INSTRUCTION —
Print the records again unchanged, from the line with "Image resolution: width=421" to the end of the records.

Items from a data source:
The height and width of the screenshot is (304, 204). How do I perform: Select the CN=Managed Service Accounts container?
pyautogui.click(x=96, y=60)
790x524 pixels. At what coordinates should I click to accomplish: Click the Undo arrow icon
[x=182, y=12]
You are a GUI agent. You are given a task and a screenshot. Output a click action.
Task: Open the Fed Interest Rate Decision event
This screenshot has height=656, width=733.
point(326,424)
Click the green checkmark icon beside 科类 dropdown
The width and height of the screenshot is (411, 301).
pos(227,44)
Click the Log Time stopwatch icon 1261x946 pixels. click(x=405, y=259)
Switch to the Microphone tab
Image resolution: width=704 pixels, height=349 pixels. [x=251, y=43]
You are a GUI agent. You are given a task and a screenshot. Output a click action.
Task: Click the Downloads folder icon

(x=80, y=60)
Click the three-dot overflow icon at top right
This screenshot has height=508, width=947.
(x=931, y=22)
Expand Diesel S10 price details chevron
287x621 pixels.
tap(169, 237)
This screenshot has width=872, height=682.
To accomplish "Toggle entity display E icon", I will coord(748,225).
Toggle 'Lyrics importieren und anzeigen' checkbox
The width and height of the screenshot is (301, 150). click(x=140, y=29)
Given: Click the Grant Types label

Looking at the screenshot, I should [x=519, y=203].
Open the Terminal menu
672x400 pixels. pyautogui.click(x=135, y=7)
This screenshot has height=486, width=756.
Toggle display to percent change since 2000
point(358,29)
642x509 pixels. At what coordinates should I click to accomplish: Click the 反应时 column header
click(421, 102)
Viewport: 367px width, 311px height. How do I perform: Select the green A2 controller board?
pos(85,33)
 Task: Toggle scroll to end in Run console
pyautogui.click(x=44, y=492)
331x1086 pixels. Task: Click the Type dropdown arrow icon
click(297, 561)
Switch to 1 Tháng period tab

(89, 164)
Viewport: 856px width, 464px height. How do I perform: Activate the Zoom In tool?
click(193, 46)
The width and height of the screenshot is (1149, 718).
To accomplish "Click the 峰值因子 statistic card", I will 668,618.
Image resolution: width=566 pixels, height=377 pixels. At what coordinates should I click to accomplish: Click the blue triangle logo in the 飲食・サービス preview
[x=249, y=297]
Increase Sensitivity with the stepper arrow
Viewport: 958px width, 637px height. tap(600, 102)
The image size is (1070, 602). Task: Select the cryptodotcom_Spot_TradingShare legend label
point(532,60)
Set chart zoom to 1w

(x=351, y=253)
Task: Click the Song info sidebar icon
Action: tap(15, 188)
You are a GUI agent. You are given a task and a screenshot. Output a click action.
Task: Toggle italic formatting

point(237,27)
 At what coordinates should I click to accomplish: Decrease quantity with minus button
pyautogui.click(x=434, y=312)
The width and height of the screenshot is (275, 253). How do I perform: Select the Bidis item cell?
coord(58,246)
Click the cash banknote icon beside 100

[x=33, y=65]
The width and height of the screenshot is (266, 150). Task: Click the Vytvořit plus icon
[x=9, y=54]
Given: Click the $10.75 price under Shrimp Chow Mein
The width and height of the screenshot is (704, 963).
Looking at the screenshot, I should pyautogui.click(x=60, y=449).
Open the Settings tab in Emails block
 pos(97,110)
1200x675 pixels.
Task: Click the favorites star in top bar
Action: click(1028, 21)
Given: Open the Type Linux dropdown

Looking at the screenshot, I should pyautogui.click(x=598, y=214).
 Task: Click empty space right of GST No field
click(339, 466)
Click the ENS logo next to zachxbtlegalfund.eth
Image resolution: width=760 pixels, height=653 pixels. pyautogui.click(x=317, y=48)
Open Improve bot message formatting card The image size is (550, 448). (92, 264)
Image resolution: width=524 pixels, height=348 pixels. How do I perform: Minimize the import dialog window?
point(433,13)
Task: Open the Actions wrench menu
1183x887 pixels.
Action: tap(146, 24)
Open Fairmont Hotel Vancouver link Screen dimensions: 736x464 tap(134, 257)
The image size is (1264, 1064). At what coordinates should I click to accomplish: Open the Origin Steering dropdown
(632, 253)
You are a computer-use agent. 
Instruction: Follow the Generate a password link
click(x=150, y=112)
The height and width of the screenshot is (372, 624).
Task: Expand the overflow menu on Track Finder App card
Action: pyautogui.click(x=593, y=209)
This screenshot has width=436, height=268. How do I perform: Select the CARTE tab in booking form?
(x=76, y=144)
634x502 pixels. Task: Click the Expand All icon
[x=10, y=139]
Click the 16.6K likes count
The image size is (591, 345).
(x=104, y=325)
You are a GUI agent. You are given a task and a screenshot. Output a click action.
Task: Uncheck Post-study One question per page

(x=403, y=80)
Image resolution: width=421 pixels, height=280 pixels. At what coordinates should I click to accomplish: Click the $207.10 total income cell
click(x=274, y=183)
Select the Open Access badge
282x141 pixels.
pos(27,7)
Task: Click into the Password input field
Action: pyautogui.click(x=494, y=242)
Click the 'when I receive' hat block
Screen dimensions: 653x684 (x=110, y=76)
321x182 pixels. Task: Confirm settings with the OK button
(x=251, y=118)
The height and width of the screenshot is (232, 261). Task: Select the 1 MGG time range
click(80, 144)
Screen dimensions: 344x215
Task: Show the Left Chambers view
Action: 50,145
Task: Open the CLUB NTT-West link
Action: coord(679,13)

SOLUTION —
Image resolution: width=421 pixels, height=280 pixels. At what coordinates should I click to accomplish: Click the $207.10 total income cell
click(x=274, y=183)
Select the Open Access badge
282x141 pixels.
pos(27,7)
Task: Click into the Password input field
Action: pyautogui.click(x=494, y=242)
Click the 'when I receive' hat block
Screen dimensions: 653x684 (x=110, y=76)
321x182 pixels. Task: Confirm settings with the OK button
(x=251, y=118)
The height and width of the screenshot is (232, 261). Task: Select the 1 MGG time range
click(80, 144)
Screen dimensions: 344x215
Task: Show the Left Chambers view
Action: 50,145
Task: Open the CLUB NTT-West link
Action: coord(679,13)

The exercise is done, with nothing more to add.